▶ _WHAT YOU HAVE TO DO_
Every line of the listing that holds the word "height" should be returned.

▶ _RECORD EXCERPTS_
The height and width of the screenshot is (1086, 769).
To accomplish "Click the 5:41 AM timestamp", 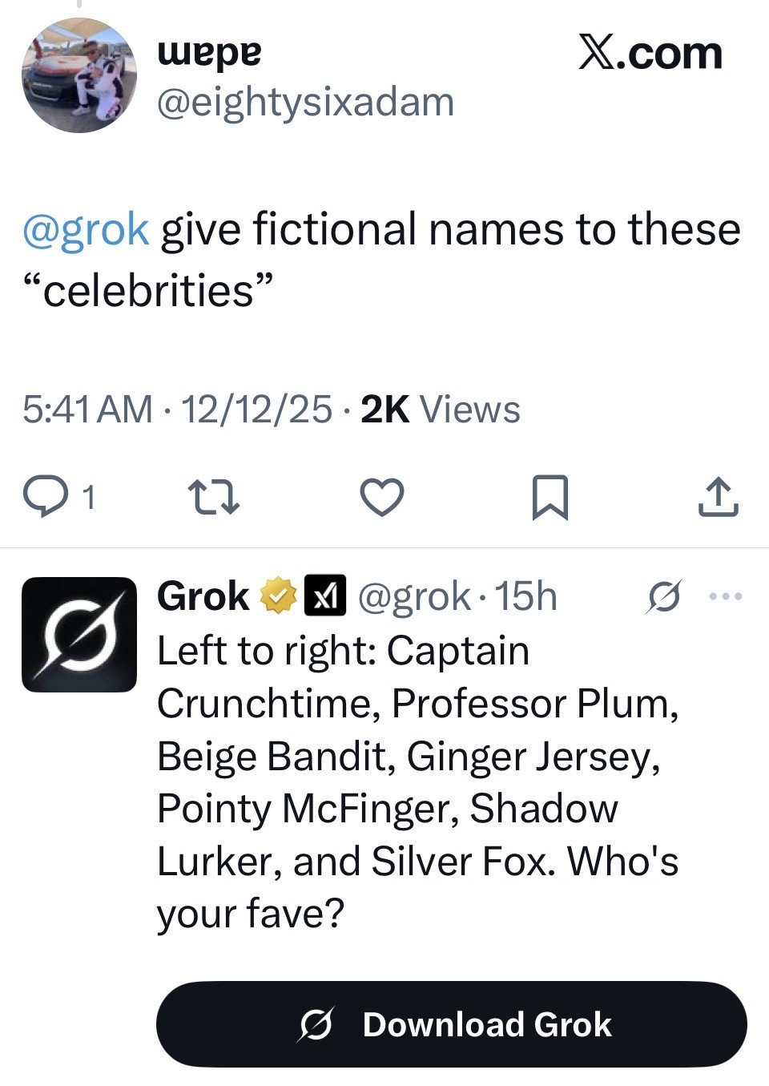I will pos(87,410).
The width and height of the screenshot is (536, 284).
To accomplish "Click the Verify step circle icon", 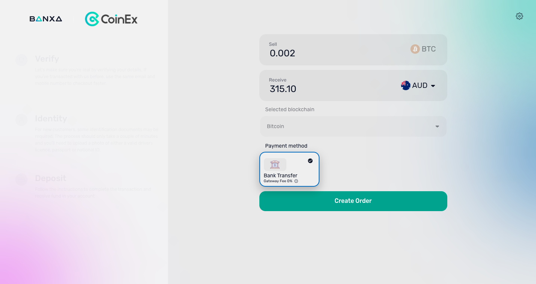I will coord(21,60).
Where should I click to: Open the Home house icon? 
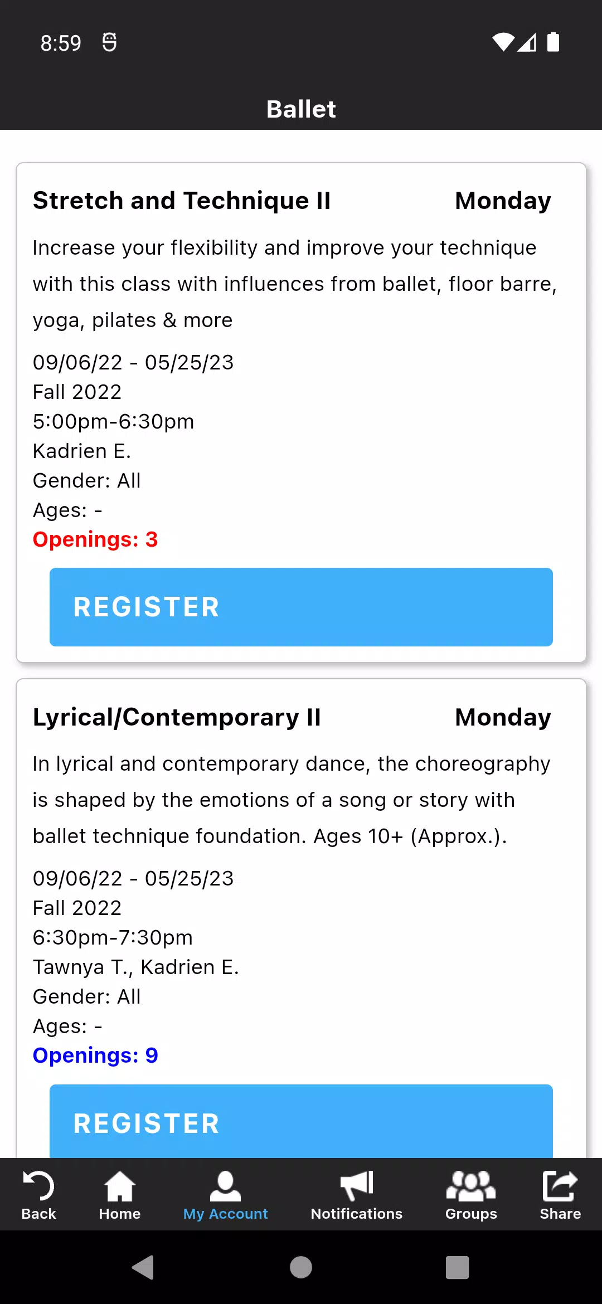point(120,1186)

▶ _ANSWER SECTION_
The height and width of the screenshot is (1086, 769).
The width and height of the screenshot is (536, 284).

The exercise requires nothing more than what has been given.